===== Records =====

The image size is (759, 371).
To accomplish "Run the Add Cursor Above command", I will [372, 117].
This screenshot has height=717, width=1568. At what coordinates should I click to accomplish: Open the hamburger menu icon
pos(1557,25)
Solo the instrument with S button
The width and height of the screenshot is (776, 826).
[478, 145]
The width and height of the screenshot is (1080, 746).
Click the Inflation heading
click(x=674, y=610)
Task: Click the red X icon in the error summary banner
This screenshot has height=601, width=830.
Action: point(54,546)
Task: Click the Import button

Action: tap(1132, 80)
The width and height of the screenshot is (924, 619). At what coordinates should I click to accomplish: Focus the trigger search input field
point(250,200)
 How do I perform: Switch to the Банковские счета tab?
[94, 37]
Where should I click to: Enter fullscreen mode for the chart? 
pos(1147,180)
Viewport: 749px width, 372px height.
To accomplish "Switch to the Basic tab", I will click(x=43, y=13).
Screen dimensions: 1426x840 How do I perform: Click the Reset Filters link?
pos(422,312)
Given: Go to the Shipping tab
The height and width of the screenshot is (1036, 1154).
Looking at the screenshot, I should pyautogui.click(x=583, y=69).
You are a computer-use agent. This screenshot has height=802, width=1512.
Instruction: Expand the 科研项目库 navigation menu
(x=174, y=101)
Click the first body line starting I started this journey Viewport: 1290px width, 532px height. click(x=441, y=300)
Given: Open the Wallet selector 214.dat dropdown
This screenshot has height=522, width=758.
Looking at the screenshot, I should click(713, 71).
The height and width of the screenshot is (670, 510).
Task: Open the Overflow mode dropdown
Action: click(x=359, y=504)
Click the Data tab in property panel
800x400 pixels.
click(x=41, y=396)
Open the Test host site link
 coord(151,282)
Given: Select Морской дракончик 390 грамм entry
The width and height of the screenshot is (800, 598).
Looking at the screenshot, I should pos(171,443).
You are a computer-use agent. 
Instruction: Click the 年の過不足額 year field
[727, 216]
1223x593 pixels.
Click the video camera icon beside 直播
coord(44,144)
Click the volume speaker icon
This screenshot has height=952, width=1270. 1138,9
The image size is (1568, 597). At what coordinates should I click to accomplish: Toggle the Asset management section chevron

=====

**Problem description:** Every one of the entries must be printed exactly.

**Completed exercise:**
The image size is (759, 371).
To accomplish "Run the Add Cursor Above command", I will [372, 117].
This screenshot has height=717, width=1568. At what coordinates should I click to accomplish: Open the hamburger menu icon
pos(1557,25)
Solo the instrument with S button
The width and height of the screenshot is (776, 826).
[478, 145]
The width and height of the screenshot is (1080, 746).
Click the Inflation heading
click(x=674, y=610)
Task: Click the red X icon in the error summary banner
This screenshot has height=601, width=830.
Action: point(54,546)
Task: Click the Import button

Action: tap(1132, 80)
The width and height of the screenshot is (924, 619). At what coordinates should I click to accomplish: Focus the trigger search input field
point(250,200)
 How do I perform: Switch to the Банковские счета tab?
[94, 37]
Where should I click to: Enter fullscreen mode for the chart? 
pos(1147,180)
Viewport: 749px width, 372px height.
To accomplish "Switch to the Basic tab", I will click(x=43, y=13).
Screen dimensions: 1426x840 How do I perform: Click the Reset Filters link?
pos(422,312)
Given: Go to the Shipping tab
The height and width of the screenshot is (1036, 1154).
Looking at the screenshot, I should pyautogui.click(x=583, y=69).
You are a computer-use agent. This screenshot has height=802, width=1512.
Instruction: Expand the 科研项目库 navigation menu
(x=174, y=101)
Click the first body line starting I started this journey Viewport: 1290px width, 532px height. click(x=441, y=300)
Given: Open the Wallet selector 214.dat dropdown
This screenshot has height=522, width=758.
Looking at the screenshot, I should click(713, 71).
The height and width of the screenshot is (670, 510).
Task: Open the Overflow mode dropdown
Action: click(x=359, y=504)
Click the Data tab in property panel
800x400 pixels.
click(x=41, y=396)
Open the Test host site link
 coord(151,282)
Given: Select Морской дракончик 390 грамм entry
The width and height of the screenshot is (800, 598).
Looking at the screenshot, I should pos(171,443).
You are a computer-use agent. 
Instruction: Click the 年の過不足額 year field
[727, 216]
1223x593 pixels.
Click the video camera icon beside 直播
coord(44,144)
Click the volume speaker icon
This screenshot has height=952, width=1270. 1138,9
The image size is (1568, 597). At what coordinates should I click to accomplish: Toggle the Asset management section chevron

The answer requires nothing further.